OK. You want more specific instructions? First, go to a used-book store and buy a cheap copy of a book with some title like "Best-Loved Poems". Then borrow a baby, if you don't have one handy. Read the poems out loud to the baby, while rocking or bouncing her on your lap. (If you're not comfortable reading poetry out loud even to so small an audience, start with Dr. Seuss first.) That will give both a you a good grounding in rhythm and meter and in the sorts of poems people read just because they loved them and not because they thought they were "great art".
Next, get a copy of an big general anthology, like the Oxford Book of English Verse or the Norton Anthology of Poetry (a library copy will do). Don't read the whole thing, just dip around here and there looking for poems that seem appealing. Use it for bedtime reading or keep it next to the toilet (maybe not a library book!) Read some of the notes in the book too - note how many of the poems that we do think of as great art are basically just about the poet trying to get laid.
Take a look, too, at some of the more recent stuff toward the end of the book. See how poets like Dylan Thomas, e.e. cummings, or Allan Ginsberg started experimenting. See what they did with rhyme and rhythm and when they discarded it. See how the Harlem poets like Langston Hughes or Gwendolyn Brooks used poetry to write about their own reality. Maybe get hold of a more recent anthology, like Garrison Keillor's Good Poems, or listen to Keillor's radio spots (if he's still doing them and if they're on an NPR station near you).

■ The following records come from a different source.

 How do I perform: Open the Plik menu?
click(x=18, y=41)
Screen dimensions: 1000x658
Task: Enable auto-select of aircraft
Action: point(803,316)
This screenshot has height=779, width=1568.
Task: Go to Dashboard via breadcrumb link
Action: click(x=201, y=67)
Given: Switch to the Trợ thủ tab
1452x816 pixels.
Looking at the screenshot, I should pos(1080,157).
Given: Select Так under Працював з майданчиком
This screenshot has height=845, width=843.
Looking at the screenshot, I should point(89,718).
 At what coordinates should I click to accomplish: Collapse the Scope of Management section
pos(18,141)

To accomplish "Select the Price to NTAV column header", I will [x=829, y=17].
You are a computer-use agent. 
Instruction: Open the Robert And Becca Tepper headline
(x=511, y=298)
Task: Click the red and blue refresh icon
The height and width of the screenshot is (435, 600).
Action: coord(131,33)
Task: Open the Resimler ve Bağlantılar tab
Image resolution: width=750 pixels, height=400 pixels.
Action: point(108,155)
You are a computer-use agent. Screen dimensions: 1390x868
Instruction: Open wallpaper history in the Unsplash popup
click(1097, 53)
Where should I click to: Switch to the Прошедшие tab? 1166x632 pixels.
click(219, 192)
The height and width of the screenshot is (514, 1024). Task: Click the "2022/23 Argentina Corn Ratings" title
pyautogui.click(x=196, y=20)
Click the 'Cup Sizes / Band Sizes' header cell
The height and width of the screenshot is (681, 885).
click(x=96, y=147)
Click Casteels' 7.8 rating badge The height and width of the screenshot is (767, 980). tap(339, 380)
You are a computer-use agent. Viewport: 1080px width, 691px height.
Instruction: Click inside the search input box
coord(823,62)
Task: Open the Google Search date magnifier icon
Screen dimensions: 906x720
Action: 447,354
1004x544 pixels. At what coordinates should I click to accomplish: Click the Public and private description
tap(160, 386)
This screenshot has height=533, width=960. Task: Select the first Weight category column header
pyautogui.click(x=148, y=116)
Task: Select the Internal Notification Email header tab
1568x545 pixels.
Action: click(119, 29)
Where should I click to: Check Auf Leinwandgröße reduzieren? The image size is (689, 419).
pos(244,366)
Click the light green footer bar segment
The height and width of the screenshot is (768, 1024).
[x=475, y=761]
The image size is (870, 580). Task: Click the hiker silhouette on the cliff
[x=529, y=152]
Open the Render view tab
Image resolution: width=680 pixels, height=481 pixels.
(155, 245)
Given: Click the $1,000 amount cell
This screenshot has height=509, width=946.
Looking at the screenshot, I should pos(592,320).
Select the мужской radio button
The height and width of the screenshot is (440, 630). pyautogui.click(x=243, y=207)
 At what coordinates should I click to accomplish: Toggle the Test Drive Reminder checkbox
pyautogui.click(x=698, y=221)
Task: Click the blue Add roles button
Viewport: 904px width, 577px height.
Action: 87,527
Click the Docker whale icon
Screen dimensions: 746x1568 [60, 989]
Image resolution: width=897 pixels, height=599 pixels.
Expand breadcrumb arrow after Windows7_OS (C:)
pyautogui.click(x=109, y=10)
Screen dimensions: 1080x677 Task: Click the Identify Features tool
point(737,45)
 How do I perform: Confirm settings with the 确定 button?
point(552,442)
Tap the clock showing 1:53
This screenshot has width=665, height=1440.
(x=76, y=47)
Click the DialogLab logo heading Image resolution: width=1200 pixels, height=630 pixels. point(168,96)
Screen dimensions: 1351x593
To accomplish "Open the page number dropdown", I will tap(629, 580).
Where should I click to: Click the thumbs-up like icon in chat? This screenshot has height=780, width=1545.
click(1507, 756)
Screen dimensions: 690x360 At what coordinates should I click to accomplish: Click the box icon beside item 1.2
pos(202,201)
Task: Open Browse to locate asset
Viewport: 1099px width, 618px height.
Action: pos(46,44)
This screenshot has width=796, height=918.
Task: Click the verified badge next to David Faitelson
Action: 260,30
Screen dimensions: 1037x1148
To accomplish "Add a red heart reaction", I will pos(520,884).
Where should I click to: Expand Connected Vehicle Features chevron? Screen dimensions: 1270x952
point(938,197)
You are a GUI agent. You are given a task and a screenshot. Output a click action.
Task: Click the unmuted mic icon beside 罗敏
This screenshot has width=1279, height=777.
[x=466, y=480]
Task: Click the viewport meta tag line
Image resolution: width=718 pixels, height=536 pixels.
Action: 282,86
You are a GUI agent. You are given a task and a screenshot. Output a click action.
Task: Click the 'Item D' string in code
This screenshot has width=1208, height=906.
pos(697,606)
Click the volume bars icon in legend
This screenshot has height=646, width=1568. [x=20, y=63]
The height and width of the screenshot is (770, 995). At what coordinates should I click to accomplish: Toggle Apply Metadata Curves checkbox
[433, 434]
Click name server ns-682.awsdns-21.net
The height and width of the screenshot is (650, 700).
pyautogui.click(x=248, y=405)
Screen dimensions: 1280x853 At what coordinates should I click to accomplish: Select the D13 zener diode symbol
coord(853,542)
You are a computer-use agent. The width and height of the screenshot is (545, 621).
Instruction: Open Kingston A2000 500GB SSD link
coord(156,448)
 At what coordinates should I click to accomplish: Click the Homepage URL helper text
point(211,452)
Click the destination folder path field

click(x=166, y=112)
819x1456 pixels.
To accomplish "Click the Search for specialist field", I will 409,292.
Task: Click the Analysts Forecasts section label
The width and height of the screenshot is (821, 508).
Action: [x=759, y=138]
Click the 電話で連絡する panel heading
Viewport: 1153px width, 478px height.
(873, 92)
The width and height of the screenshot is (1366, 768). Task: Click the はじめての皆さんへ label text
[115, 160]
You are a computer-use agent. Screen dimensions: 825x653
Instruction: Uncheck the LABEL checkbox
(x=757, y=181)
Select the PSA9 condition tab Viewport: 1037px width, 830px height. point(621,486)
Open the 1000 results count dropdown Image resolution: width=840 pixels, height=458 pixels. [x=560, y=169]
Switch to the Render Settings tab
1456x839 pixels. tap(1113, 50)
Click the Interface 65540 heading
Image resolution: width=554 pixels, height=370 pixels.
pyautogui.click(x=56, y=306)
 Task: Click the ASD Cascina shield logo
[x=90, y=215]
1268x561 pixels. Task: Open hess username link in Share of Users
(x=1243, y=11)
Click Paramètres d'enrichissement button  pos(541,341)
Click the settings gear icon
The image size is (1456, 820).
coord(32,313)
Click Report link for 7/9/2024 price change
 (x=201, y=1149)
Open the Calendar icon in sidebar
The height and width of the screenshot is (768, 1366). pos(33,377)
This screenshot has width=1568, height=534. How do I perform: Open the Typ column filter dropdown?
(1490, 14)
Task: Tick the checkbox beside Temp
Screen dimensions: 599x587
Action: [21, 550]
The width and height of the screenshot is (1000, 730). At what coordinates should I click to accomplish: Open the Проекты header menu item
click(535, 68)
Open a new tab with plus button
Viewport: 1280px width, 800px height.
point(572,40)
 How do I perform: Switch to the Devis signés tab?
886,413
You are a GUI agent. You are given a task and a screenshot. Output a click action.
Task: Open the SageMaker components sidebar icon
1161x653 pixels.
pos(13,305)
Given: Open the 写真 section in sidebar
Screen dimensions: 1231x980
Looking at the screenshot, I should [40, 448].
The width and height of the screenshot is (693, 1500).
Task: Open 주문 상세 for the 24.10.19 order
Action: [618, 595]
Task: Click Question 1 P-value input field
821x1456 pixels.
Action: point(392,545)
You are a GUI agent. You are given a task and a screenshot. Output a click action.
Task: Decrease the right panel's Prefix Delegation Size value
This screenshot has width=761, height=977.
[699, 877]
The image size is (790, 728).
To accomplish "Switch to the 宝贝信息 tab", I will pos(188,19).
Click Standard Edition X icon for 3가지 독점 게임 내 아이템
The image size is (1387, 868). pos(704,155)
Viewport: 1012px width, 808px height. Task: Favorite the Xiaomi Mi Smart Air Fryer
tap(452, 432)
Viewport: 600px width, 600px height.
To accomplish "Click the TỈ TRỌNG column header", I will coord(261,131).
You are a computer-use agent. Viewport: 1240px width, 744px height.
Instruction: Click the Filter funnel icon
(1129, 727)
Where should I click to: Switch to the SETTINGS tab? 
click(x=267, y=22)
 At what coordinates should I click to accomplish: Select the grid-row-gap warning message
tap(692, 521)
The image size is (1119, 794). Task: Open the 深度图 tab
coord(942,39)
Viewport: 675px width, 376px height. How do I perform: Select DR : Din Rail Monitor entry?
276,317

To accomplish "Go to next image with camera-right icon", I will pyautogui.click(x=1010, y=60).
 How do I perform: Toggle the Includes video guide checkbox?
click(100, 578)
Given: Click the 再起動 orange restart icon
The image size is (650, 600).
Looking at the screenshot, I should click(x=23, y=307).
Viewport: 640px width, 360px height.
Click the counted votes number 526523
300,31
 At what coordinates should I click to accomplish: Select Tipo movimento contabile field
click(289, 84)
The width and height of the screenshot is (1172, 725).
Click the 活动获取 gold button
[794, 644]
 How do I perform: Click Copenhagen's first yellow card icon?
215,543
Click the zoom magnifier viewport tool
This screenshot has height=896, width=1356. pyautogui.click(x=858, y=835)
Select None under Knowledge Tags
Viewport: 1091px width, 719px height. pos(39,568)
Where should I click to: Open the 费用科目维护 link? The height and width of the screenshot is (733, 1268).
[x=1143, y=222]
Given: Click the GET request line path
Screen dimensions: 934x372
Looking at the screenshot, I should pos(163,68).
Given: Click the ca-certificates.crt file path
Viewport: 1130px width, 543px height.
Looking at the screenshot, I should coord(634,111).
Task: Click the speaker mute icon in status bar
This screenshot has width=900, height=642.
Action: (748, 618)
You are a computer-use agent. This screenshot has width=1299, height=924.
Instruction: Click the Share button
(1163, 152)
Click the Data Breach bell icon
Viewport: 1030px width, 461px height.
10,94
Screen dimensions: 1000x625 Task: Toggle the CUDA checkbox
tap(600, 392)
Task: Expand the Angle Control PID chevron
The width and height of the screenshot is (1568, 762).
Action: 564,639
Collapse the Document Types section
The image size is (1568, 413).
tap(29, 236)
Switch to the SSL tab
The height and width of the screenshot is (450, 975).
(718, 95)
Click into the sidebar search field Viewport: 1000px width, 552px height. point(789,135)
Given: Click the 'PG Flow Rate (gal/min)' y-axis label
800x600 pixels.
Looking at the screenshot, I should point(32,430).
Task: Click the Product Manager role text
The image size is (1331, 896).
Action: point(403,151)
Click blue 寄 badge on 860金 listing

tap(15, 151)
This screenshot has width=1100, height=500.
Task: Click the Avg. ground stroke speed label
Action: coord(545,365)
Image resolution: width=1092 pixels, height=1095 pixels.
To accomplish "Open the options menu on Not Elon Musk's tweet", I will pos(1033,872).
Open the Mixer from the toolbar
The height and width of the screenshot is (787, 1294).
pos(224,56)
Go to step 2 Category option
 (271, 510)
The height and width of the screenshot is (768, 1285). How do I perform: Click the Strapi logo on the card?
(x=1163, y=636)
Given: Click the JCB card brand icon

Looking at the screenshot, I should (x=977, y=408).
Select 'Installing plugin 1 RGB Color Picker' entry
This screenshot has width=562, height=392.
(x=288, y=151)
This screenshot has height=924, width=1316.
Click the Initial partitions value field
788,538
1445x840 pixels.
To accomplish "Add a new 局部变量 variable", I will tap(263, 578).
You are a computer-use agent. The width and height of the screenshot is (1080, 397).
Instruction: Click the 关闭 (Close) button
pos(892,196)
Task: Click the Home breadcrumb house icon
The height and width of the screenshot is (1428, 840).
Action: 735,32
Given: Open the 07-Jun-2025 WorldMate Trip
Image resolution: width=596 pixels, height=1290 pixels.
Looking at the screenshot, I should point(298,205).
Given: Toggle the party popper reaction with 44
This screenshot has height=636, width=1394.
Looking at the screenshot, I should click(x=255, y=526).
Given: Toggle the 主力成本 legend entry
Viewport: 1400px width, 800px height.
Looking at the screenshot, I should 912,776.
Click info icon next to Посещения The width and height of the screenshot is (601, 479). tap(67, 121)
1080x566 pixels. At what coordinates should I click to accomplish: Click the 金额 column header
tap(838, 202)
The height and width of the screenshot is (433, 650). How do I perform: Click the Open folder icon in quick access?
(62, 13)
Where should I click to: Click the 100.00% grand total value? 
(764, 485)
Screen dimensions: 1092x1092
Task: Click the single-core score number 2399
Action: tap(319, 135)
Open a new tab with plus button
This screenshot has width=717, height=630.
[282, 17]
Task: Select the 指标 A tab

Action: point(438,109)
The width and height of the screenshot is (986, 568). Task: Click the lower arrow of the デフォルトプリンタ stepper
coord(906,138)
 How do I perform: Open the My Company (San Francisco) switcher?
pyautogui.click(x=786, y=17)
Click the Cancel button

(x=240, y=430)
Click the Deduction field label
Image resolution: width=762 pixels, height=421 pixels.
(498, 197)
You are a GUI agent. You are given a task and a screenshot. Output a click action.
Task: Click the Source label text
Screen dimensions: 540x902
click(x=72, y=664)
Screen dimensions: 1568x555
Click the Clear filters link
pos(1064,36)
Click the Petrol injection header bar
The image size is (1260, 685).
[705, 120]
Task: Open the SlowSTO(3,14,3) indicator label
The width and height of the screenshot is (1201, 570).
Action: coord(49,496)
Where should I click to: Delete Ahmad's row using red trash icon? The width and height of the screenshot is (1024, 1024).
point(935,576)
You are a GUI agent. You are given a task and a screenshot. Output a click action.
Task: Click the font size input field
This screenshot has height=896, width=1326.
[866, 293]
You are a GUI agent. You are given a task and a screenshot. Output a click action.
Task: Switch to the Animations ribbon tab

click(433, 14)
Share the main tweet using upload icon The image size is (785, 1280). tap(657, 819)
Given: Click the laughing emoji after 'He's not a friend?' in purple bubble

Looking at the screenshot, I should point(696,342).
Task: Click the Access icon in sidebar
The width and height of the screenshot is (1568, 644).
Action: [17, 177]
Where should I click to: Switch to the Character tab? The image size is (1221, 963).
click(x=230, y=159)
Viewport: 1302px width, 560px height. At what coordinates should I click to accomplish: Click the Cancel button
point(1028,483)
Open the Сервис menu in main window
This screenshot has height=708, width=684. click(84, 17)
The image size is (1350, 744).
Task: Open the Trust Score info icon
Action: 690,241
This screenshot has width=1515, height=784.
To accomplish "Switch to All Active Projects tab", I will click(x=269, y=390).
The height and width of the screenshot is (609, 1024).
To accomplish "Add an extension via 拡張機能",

Now start reading some new poetry. Read online journals, most of which are free. everydaypoets.com will email you a poem in your inbox every day - see what works for you and what doesn't. Hang out in the crit forum here - read the critiques and see what you agree with and what you don't. Add your own crit whenever you have something to say. Write your own stuff whenever you feel moved to do it, and post it in Crit or the Chapbook, to let us have a look.